On lâche l’aiguille pour tonifier, quand le Qi est à peine arrivé. Pour disperser, on lâche la main quand le QI est complètement arrivé. Après cela, on laisse l’aiguille entre trois et sept respirations. Si on estime que l’on doit laisser l’aiguille pendant trois respirations, on doit avant tout avoir l’impression que l’aiguille est complètement tendue, dès la première respiration. À la deuxième respiration, soit on tourne l’aiguille, soit on la tremble, on fait un mouvement de va-et-vient vertical. Cela dépend de notre besoin. Après la deuxième respiration, on lâche la main et puis on tourne une dernière fois l’aiguille et on se trouve là, à la troisième respiration. Au bout de la troisième, on commence à ressortir l’aiguille doucement.

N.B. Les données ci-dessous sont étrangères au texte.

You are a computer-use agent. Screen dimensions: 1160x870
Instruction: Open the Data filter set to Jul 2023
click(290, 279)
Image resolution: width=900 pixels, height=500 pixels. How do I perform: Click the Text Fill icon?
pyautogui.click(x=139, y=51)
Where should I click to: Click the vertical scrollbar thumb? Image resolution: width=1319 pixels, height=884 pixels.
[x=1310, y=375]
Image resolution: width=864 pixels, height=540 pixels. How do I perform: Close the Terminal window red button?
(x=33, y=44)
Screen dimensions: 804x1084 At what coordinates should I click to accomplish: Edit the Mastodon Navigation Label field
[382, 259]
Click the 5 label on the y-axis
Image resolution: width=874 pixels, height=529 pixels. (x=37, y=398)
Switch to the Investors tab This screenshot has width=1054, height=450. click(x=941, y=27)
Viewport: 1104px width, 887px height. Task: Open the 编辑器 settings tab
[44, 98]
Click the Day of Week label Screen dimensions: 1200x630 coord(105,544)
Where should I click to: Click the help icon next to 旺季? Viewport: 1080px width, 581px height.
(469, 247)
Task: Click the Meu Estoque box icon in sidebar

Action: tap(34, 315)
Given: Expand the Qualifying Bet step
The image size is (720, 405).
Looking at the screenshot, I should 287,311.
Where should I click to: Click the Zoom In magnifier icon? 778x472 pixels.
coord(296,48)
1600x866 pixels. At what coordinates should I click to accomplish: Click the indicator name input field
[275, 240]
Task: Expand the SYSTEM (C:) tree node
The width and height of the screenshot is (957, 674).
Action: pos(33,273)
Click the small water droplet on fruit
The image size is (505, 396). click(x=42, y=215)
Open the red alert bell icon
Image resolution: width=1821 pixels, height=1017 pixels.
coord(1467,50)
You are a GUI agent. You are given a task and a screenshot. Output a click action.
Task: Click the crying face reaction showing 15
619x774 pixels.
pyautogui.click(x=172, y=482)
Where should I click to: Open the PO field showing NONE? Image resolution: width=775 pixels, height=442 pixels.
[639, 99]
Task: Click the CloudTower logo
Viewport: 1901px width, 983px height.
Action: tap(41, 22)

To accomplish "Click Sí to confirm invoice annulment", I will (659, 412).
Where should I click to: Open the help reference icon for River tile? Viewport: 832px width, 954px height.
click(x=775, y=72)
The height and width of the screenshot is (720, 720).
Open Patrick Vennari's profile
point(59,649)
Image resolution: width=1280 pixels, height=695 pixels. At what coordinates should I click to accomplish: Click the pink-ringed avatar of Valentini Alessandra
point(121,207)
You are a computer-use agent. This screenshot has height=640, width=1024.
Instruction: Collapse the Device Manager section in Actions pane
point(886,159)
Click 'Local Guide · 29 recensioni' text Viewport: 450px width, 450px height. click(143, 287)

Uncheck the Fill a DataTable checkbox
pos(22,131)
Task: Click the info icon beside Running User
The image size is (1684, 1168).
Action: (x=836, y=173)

Cependant, il y a deux sortes de dispersion : pour la grande dispersion, on utilise un peu plus de force, c’est-à-dire que l’on tremble ou l’on tourne un peu plus les aiguilles. Pour la petite dispersion, on bouge moins les aiguilles.
Pour faire une tonification sédation-équilibrée, Bing Bu, Bing Xie, on enfonce l’aiguille, on attend le Qi. Quand celui-ci arrive, on continue à tourner les aiguilles jusqu’au moment où le Qi arrive massivement. À ce moment-là, on lâche la main. Après cela, on laisse l’aiguille entre trois et sept respirations, et puis on sort l’aiguille en la tournant tout doucement.
Dans chacune de ces trois techniques, on pénètre et on sort tout doucement l’aiguille et, après cela, on doit faire un massage. Tout cela concerne les expériences personnelles du Pr Leung qu’il nous a demandé d’appliquer dans notre pratique. Sinon, on peut toujours utiliser les techniques anciennes.